#### Aim:
Print the following listing back verbatim.

====== Input for this task

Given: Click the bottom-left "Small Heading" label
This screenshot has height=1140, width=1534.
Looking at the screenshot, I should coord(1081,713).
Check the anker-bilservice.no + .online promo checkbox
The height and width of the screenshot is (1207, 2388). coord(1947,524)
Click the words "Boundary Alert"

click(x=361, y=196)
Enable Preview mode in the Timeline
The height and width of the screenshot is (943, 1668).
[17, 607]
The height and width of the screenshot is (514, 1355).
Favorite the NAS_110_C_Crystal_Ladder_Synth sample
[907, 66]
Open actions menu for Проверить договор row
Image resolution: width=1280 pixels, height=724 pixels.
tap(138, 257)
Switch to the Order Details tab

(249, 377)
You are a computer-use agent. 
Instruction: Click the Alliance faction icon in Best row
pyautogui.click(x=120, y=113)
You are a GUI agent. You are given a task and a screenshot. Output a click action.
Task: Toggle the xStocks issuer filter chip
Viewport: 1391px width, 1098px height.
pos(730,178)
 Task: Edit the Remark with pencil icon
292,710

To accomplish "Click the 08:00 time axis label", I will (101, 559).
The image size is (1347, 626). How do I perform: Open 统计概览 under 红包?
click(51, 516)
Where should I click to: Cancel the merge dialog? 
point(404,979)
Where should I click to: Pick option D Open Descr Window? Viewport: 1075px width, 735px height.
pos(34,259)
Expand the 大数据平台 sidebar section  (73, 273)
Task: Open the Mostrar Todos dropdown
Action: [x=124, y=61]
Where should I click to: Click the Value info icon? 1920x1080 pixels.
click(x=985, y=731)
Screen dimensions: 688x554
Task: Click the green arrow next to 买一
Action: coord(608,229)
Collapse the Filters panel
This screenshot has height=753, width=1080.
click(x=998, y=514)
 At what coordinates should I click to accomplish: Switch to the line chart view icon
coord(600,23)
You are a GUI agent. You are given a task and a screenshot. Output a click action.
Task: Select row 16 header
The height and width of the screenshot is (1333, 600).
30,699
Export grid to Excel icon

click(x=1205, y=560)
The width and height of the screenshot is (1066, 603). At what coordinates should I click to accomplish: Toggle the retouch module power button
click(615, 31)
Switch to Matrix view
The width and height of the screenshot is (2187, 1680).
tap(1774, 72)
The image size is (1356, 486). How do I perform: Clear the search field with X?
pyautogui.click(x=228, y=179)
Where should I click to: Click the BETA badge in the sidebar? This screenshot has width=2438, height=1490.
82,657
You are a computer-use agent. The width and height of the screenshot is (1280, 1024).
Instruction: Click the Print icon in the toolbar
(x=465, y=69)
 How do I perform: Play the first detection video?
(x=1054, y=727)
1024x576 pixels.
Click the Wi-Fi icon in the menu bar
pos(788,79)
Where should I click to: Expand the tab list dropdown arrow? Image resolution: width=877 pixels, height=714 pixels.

============

#### Written reply:
Given: Click the bottom-left "Small Heading" label
This screenshot has height=1140, width=1534.
Looking at the screenshot, I should coord(1081,713).
Check the anker-bilservice.no + .online promo checkbox
The height and width of the screenshot is (1207, 2388). coord(1947,524)
Click the words "Boundary Alert"

click(x=361, y=196)
Enable Preview mode in the Timeline
The height and width of the screenshot is (943, 1668).
[17, 607]
The height and width of the screenshot is (514, 1355).
Favorite the NAS_110_C_Crystal_Ladder_Synth sample
[907, 66]
Open actions menu for Проверить договор row
Image resolution: width=1280 pixels, height=724 pixels.
tap(138, 257)
Switch to the Order Details tab

(249, 377)
You are a computer-use agent. 
Instruction: Click the Alliance faction icon in Best row
pyautogui.click(x=120, y=113)
You are a GUI agent. You are given a task and a screenshot. Output a click action.
Task: Toggle the xStocks issuer filter chip
Viewport: 1391px width, 1098px height.
pos(730,178)
 Task: Edit the Remark with pencil icon
292,710

To accomplish "Click the 08:00 time axis label", I will (101, 559).
The image size is (1347, 626). How do I perform: Open 统计概览 under 红包?
click(51, 516)
Where should I click to: Cancel the merge dialog? 
point(404,979)
Where should I click to: Pick option D Open Descr Window? Viewport: 1075px width, 735px height.
pos(34,259)
Expand the 大数据平台 sidebar section  (73, 273)
Task: Open the Mostrar Todos dropdown
Action: [x=124, y=61]
Where should I click to: Click the Value info icon? 1920x1080 pixels.
click(x=985, y=731)
Screen dimensions: 688x554
Task: Click the green arrow next to 买一
Action: coord(608,229)
Collapse the Filters panel
This screenshot has height=753, width=1080.
click(x=998, y=514)
 At what coordinates should I click to accomplish: Switch to the line chart view icon
coord(600,23)
You are a GUI agent. You are given a task and a screenshot. Output a click action.
Task: Select row 16 header
The height and width of the screenshot is (1333, 600).
30,699
Export grid to Excel icon

click(x=1205, y=560)
The width and height of the screenshot is (1066, 603). At what coordinates should I click to accomplish: Toggle the retouch module power button
click(615, 31)
Switch to Matrix view
The width and height of the screenshot is (2187, 1680).
tap(1774, 72)
The image size is (1356, 486). How do I perform: Clear the search field with X?
pyautogui.click(x=228, y=179)
Where should I click to: Click the BETA badge in the sidebar? This screenshot has width=2438, height=1490.
82,657
You are a computer-use agent. The width and height of the screenshot is (1280, 1024).
Instruction: Click the Print icon in the toolbar
(x=465, y=69)
 How do I perform: Play the first detection video?
(x=1054, y=727)
1024x576 pixels.
Click the Wi-Fi icon in the menu bar
pos(788,79)
Where should I click to: Expand the tab list dropdown arrow? Image resolution: width=877 pixels, height=714 pixels.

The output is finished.